MEGAN BASHAM, HOST: It’s Friday the 26th of June, 2020. Glad to have you along for today’s edition of The World and Everything in It. Good morning, I’m Megan Basham.

MYRNA BROWN, HSOT: And I’m Myrna Brown. It’s called cancel culture: Individuals and companies becoming the targets of public shaming, harassment, and job loss for expressing ideas others don’t like. And it’s been a growing issue for several years now.

But the current unrest has intensified it.

Sometimes cancellations are prompted by genuinely offensive comments. But, increasingly, we’re seeing individuals being fired for simply sharing opinions—or even just information—that don’t align with left-wing views. Like a data analyst who lost his job a couple of weeks ago for posting a study that suggested Democratic candidates win fewer votes after riots.

BASHAM: Another fairly stark example occurred recently at the New York Times. Times’ Opinion Editor James Bennet decided to run an essay from Arkansas Senator Tom Cotton. The essay made a case for using military personnel to quell riots. That’s a view 58 percent of registered voters agree with, by the way.

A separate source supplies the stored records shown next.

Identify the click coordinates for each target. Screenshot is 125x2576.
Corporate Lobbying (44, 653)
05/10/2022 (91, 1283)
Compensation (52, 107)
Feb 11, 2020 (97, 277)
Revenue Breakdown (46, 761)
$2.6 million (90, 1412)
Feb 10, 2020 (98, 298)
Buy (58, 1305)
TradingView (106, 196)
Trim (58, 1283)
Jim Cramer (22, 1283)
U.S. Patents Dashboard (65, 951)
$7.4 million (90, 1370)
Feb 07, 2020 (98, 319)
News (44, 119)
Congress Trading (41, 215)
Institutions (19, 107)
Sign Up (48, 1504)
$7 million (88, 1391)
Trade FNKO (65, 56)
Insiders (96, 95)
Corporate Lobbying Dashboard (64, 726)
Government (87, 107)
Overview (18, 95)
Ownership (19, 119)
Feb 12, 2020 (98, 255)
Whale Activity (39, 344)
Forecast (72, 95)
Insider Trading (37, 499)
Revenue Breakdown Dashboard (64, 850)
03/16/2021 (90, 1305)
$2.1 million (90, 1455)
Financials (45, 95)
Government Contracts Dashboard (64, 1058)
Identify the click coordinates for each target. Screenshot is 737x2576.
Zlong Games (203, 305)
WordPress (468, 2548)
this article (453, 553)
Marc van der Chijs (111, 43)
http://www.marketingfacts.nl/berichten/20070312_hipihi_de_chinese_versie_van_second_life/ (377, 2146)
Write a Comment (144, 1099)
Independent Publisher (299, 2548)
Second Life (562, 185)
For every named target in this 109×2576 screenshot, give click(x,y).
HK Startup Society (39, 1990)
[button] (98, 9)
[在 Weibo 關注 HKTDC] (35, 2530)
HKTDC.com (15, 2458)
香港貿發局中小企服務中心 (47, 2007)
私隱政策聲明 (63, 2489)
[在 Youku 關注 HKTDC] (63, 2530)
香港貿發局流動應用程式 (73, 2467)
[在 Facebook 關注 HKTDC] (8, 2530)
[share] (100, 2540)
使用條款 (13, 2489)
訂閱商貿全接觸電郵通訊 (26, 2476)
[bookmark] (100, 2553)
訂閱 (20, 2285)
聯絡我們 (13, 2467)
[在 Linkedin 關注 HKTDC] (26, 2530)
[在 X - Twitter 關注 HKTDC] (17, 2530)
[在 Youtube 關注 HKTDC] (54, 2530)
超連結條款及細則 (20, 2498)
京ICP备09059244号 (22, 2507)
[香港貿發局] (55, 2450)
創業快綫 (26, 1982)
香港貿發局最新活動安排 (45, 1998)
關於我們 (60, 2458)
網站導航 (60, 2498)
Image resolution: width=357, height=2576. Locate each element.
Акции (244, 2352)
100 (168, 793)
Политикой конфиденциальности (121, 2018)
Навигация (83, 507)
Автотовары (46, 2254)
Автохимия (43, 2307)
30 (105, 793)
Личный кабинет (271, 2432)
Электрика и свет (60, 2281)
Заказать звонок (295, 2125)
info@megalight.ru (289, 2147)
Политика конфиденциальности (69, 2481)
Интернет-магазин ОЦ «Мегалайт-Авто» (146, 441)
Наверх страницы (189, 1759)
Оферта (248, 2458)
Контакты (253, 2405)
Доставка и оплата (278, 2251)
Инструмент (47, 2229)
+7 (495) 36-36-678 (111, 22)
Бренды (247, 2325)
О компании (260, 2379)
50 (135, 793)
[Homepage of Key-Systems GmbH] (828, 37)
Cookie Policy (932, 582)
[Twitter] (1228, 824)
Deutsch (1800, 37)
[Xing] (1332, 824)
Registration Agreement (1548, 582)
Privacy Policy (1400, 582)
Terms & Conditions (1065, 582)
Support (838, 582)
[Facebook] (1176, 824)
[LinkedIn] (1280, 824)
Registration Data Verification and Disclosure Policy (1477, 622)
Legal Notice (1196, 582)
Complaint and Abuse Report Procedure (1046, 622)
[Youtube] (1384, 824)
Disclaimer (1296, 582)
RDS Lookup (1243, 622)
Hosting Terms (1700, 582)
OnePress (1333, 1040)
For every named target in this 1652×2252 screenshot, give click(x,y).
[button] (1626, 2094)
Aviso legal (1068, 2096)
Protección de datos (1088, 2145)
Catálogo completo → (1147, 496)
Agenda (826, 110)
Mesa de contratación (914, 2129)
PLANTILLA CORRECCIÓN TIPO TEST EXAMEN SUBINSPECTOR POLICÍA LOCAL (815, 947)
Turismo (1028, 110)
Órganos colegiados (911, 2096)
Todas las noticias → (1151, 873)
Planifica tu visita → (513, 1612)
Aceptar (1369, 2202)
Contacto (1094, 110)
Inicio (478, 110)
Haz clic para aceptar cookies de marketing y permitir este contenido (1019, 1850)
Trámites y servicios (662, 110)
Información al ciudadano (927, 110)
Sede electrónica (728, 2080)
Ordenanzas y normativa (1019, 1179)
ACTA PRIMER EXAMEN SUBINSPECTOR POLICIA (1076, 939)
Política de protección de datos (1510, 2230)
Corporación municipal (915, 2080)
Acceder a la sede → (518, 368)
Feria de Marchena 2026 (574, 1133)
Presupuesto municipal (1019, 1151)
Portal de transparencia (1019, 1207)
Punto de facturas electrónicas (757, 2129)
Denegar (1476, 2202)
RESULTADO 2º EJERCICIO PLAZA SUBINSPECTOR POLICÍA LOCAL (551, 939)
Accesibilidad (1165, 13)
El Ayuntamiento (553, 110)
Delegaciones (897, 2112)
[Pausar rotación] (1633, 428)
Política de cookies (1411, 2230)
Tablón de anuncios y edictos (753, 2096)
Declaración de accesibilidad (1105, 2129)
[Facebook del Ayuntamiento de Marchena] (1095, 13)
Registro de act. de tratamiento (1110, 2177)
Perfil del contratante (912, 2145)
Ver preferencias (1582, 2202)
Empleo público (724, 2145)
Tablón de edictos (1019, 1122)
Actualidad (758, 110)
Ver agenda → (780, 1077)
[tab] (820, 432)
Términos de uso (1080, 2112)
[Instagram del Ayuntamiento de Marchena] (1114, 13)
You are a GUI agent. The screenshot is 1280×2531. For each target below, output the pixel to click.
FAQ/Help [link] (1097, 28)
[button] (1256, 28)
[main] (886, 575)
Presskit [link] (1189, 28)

Some members of Bennet’s staff were upset that he published the piece and launched a social media revolt. Long story short, Bennet no longer works at the New York Times.

Here’s CNN’s chief media correspondent, Brian Stelter, discussing what happened.

STELTER: So basically the arguments that you’re seeing inside the New York Times and other newsrooms is about whether there are many more than two sides and whether one side is what’s most important to amplify and whether other sides should not be given as much attention…It’s a fight that will continue as we see these major questions about democracy versus a more authoritarian impulse play out in the United States.

It’s Culture Friday and we now welcome Trevin Wax. Trevin is the Senior Vice President of Theology and Communications at Lifeway and author of This is Our Time: Everyday Myths in Light of the Gospel.

TREVIN WAX, GUEST: Good morning.

BASHAM: So Trevin, my first thought on that CNN clip is that I don’t know that this is something newsrooms will continue to argue over.

I wrote a piece about all this for WORLD’s website this week and what I found is that journalists at some of our most esteemed media outlets aren’t actually arguing about it much. Heads are just rolling.

Now, the press is the public’s source of information. It’s our forum for public debate. So this is even more troubling to me than when we’ve seen in other industries.

Can you give us some theological perspective on this?

WAX: Theologically we have to say that we don’t put our trust in the press, obviously, just as we don’t put our trust in chariots and horses and governments, supreme courts, or the president, right? So, the press does play an important role in society and one of the troubling things that we’ve seen over the past couple of decades has been the increase of people going into journalism not because they have a tireless dogged passion to get to the bottom of a story and to present it fairly and to try at least at some level to be objective. 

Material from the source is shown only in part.